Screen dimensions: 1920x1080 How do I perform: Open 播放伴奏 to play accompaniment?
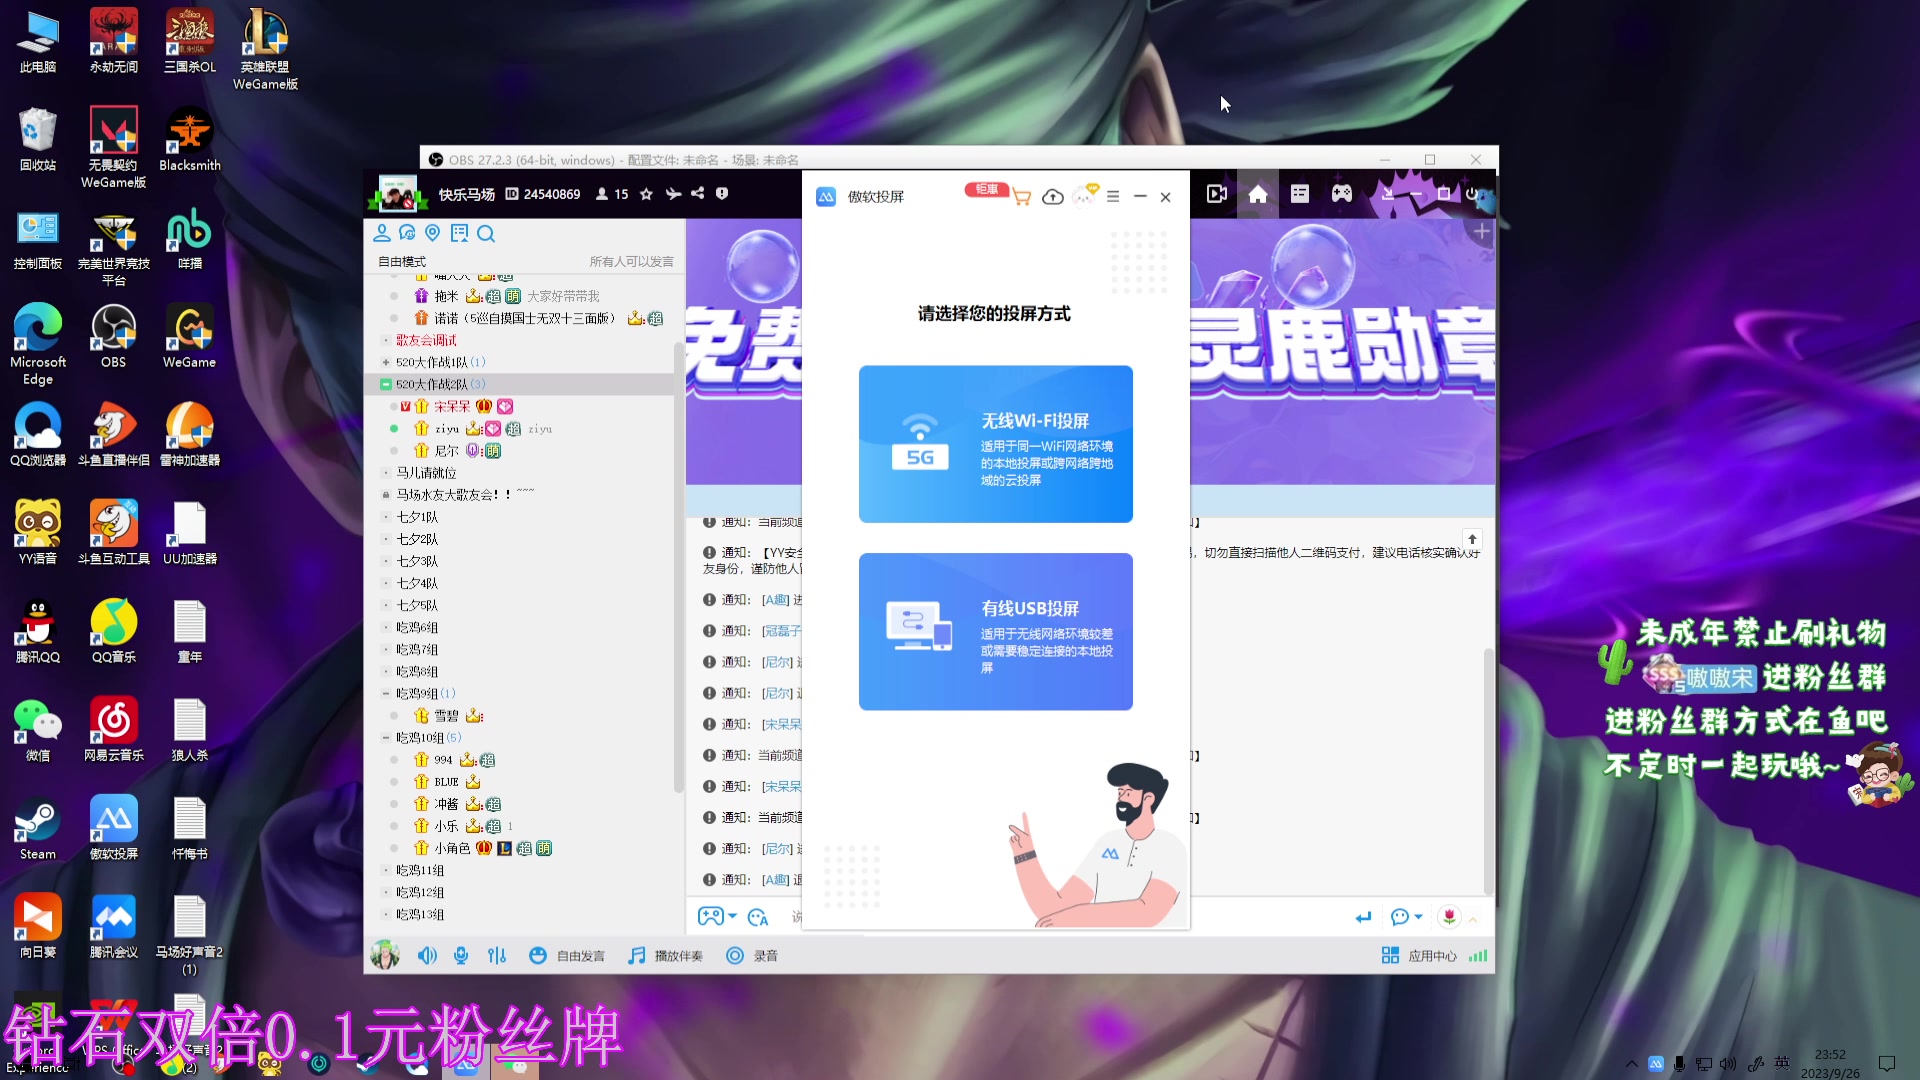[665, 955]
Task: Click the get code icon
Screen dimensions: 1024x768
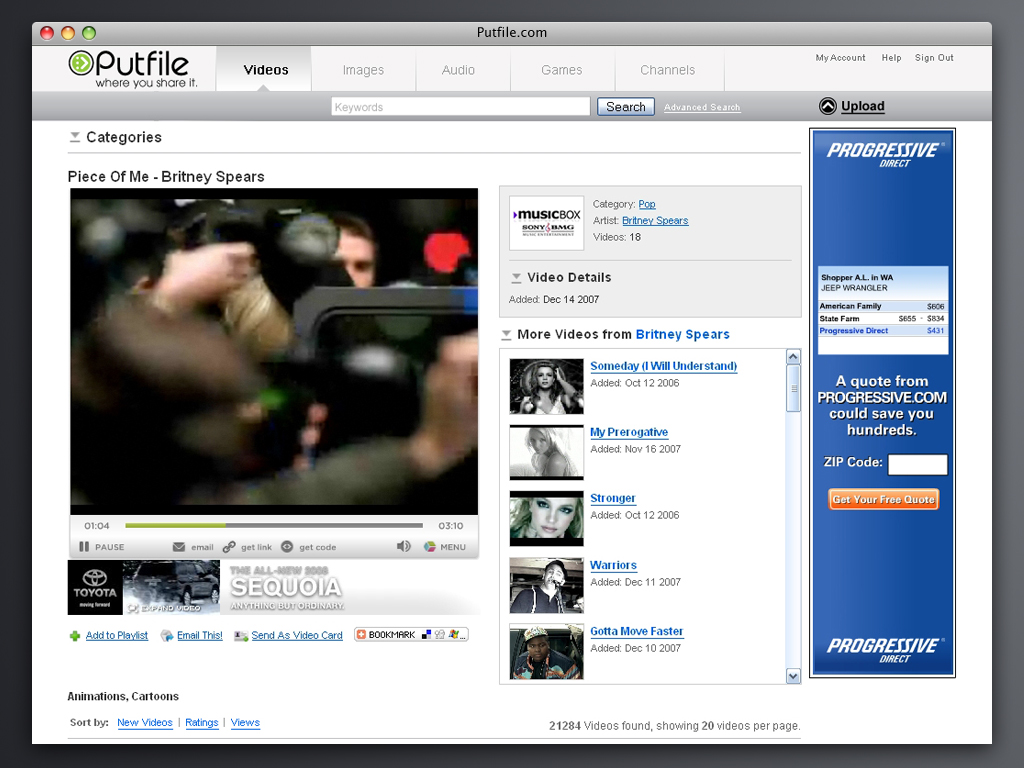Action: tap(287, 547)
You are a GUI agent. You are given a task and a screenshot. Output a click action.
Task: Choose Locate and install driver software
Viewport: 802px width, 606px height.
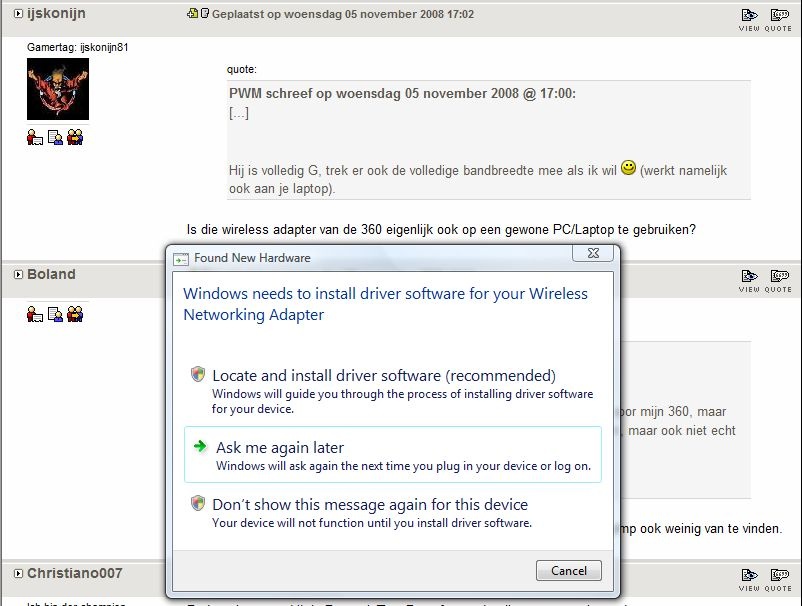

+-------+

■ **Your objective**: Can you rewrite the listing starting with the line containing "You are a GUI" and continuing through the end of the listing, with "Choose" replaced by "Select" and everything else unchanged? Leave the pictures out of your answer.

■ **Result of this exercise**:
You are a GUI agent. You are given a task and a screenshot. Output a click action.
Task: Select Locate and install driver software
Viewport: 802px width, 606px height.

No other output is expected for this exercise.